My work here and abroad taught me that there are hardships worse than experiencing material poverty. Relational poverty can be far more devastating for young children.
This perspective was solidified one day at work when a little red-haired boy came in who needed a safe placement. He was about the same age as my niece, then just five years old. Sadly, we couldn’t identify relatives, neighbors, or anyone else the boy already knew who could safely care for him. The only placement we could find was a group home, nearly two hours away from everything and everyone he’d ever known.
While a world apart from the children I worked with in Haiti, this little boy shared one of their most excruciating forms of need: the need for a consistent, supportive caregiving relationship and a network of equally consistent support around that caregiver.

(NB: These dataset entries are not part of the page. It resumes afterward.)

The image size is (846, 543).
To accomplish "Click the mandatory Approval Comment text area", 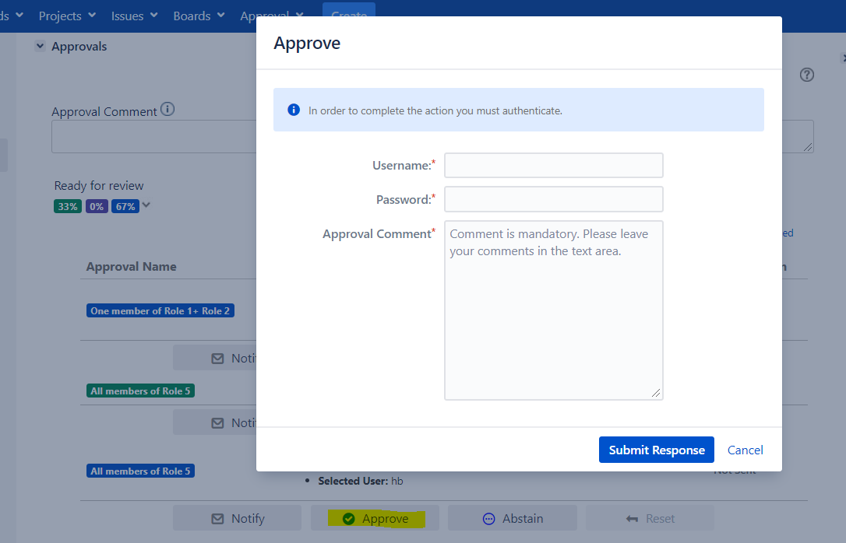I will pyautogui.click(x=553, y=310).
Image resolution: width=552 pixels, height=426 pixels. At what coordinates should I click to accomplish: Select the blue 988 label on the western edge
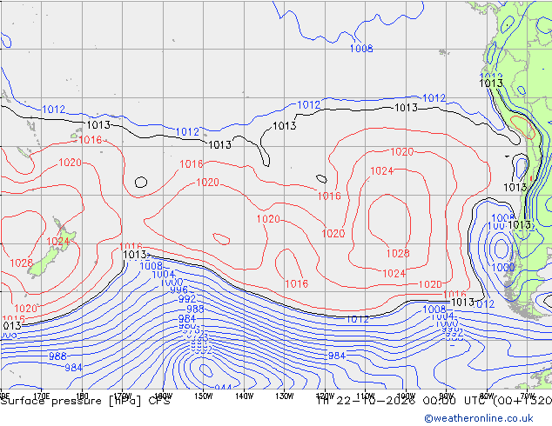pyautogui.click(x=57, y=356)
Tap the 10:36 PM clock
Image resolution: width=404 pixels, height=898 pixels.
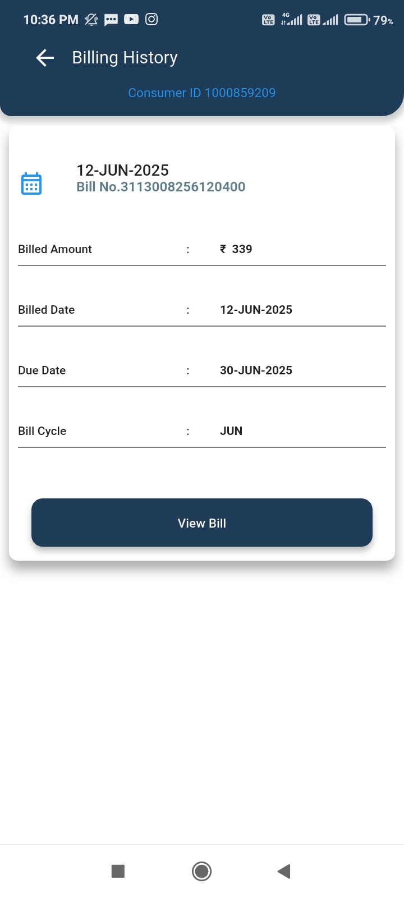[51, 20]
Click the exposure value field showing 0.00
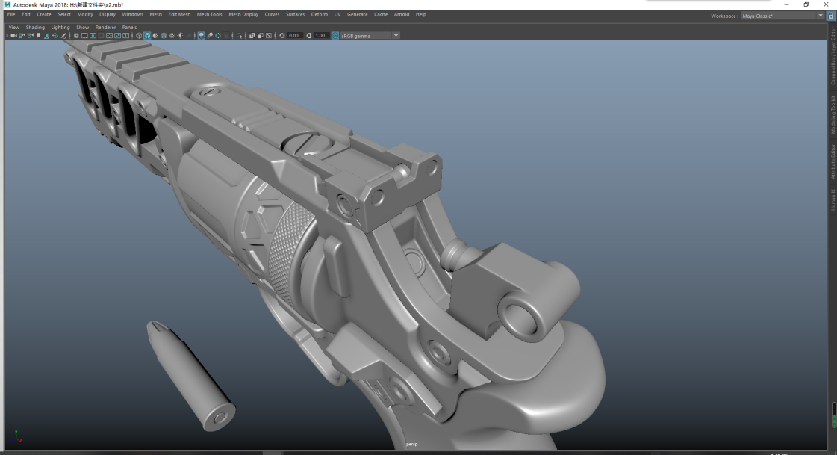This screenshot has width=837, height=455. point(294,36)
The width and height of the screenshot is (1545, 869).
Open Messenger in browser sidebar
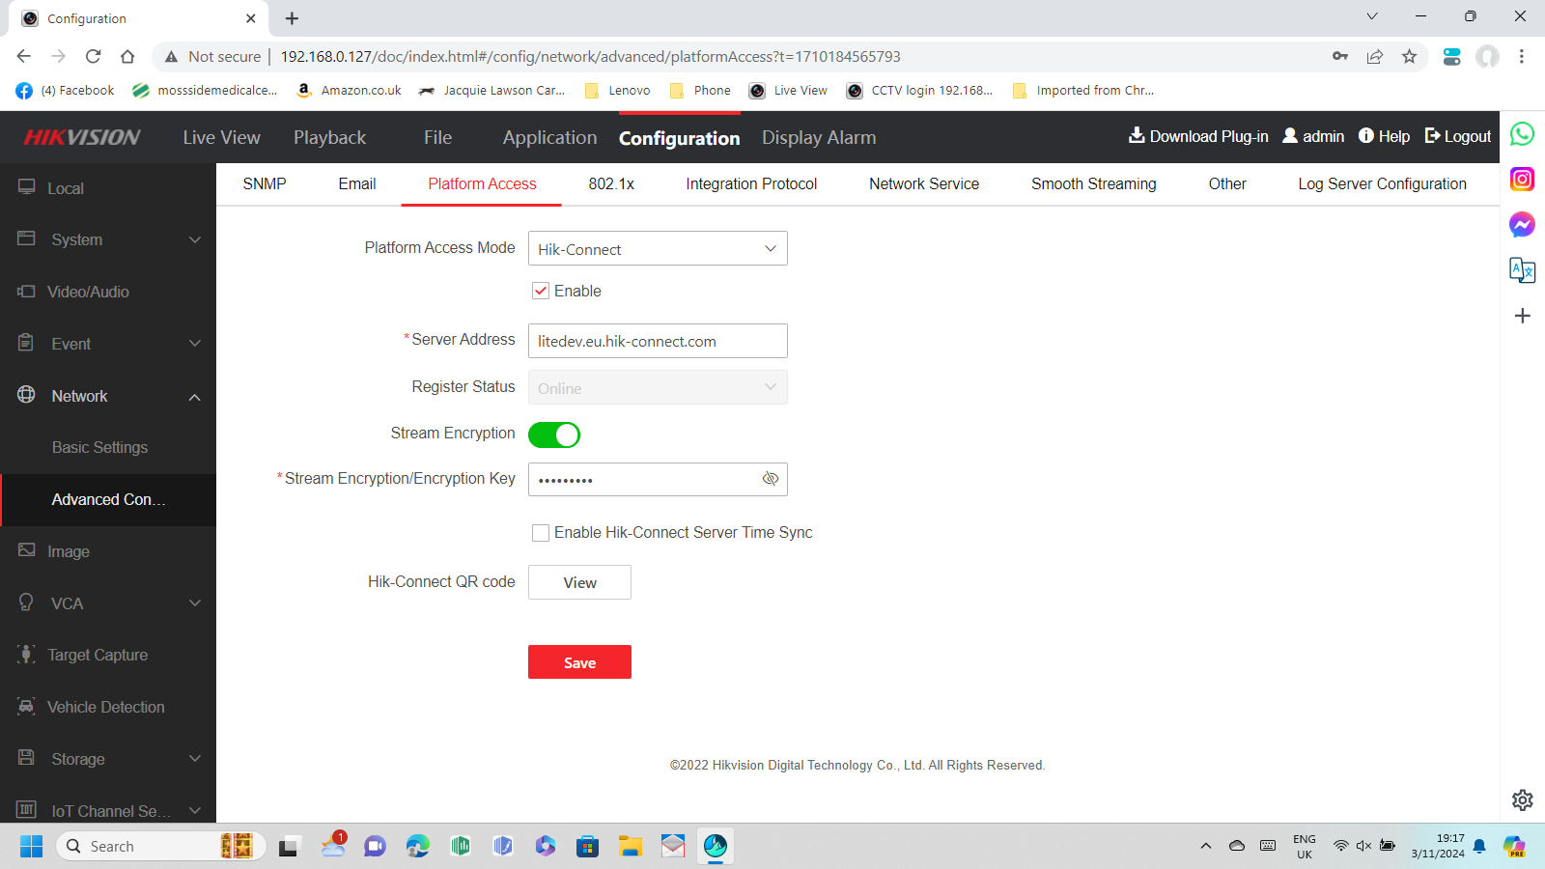click(x=1522, y=225)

With one foot in the social services sector and the other in vocational ministry, I quickly realized bridging the gap between these two typically separate spheres could make all the difference for a child in need, both domestically and internationally.
Struggling families often need support to stay healthy and stay together. But their needs go beyond the tangible. Relational connections can help families build capacity just as much as material relief.

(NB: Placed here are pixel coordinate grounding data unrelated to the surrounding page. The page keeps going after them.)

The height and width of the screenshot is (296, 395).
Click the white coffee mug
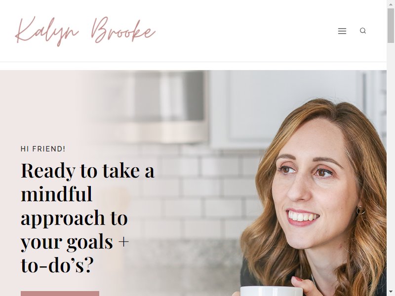tap(271, 291)
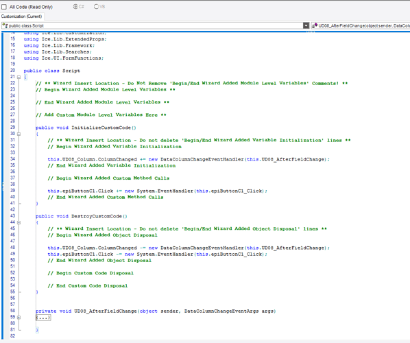Screen dimensions: 410x343
Task: Click the splitter handle below class dropdown
Action: [311, 32]

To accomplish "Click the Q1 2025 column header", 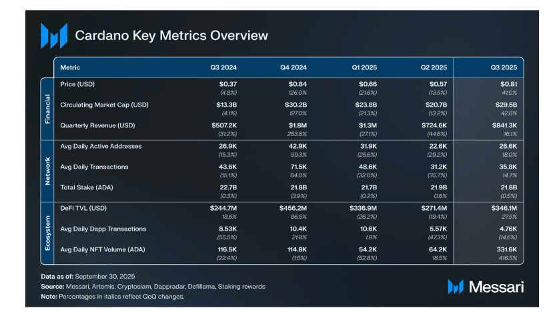I will click(x=364, y=67).
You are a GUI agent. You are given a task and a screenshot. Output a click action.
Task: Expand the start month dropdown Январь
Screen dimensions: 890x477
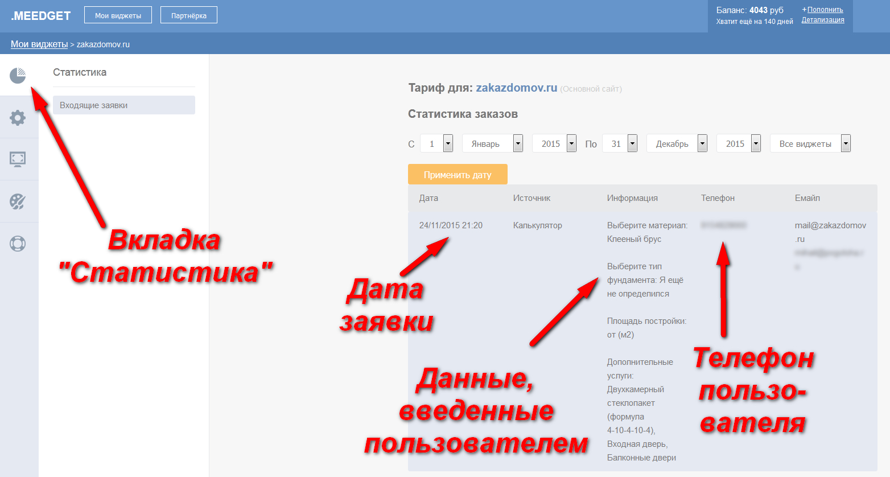click(x=493, y=143)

The church has a long history of helping children and their families during times of crisis. But we can enter into a supportive role so much earlier, and as a church, we’re well-positioned to do so. When we also build relationships before a crisis, vulnerable families can feel less isolated and more connected in the community. Ultimately, this relational support prevents children from being unnecessarily separated and builds stronger families.

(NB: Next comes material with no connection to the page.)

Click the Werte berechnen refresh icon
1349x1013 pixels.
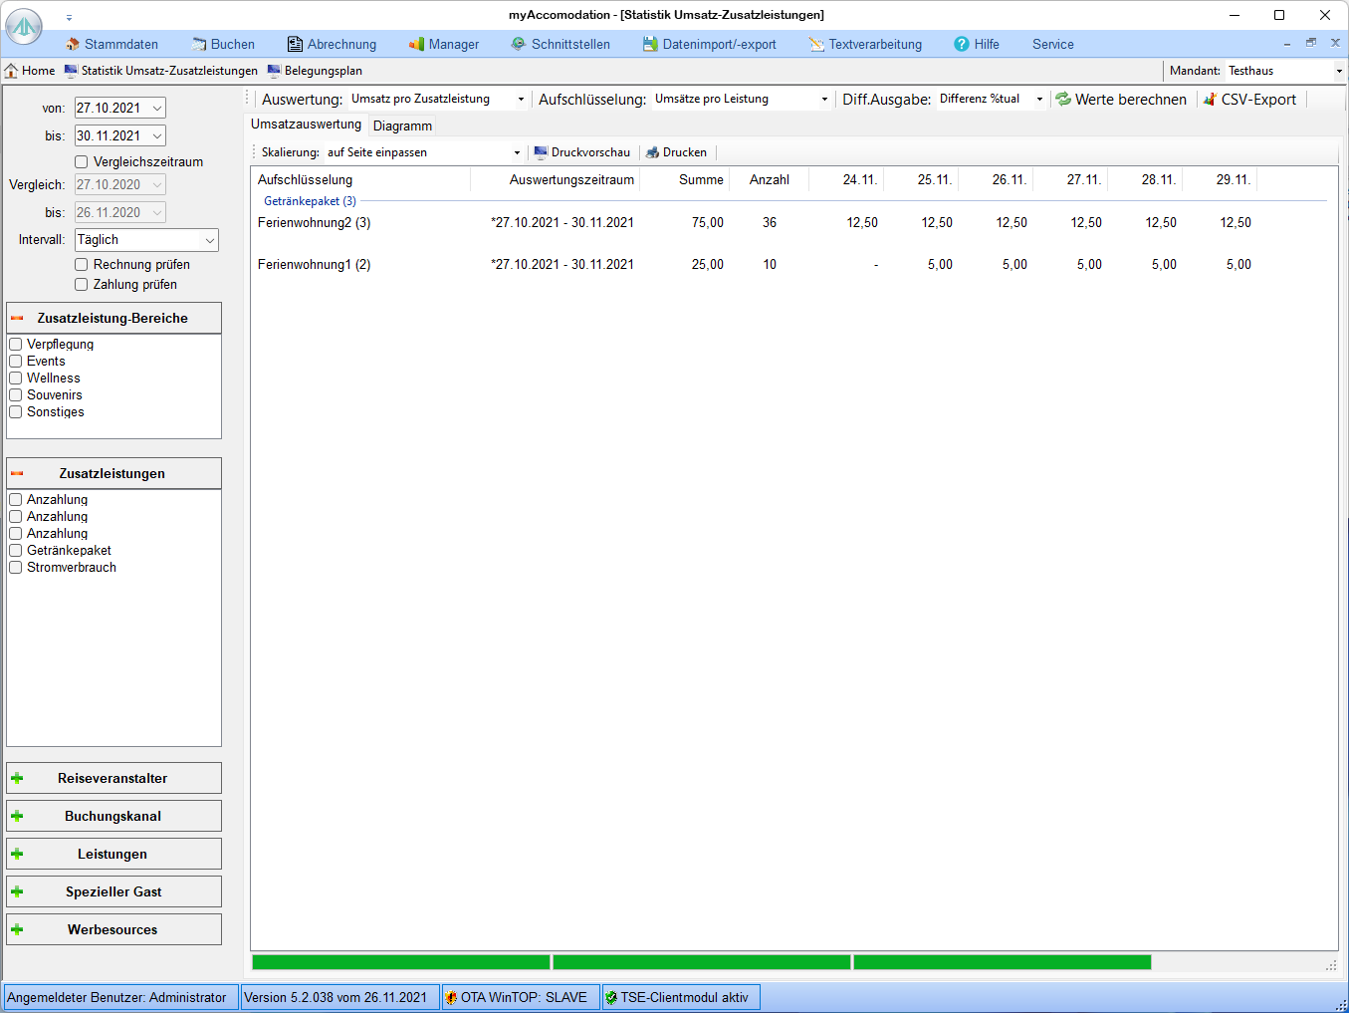(1063, 100)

And stronger families benefit everyone. Research shows that kids are more likely to have positive long-term outcomes when they are kept within their family networks or are allowed to maintain a single, strong, positive relationship with a primary caregiver — ideally, a parent.
When this isn’t possible, the church can support children in kinship care and foster care within their own local communities. Children raised in a family setting within their community maintain a sense of belonging as well as important connections to their culture.
During times of crisis, meeting material needs is necessary, such as after the 2010 earthquake in Haiti. But material support isn’t an endpoint. It’s the Church’s chance to establish relationships that might make all the difference.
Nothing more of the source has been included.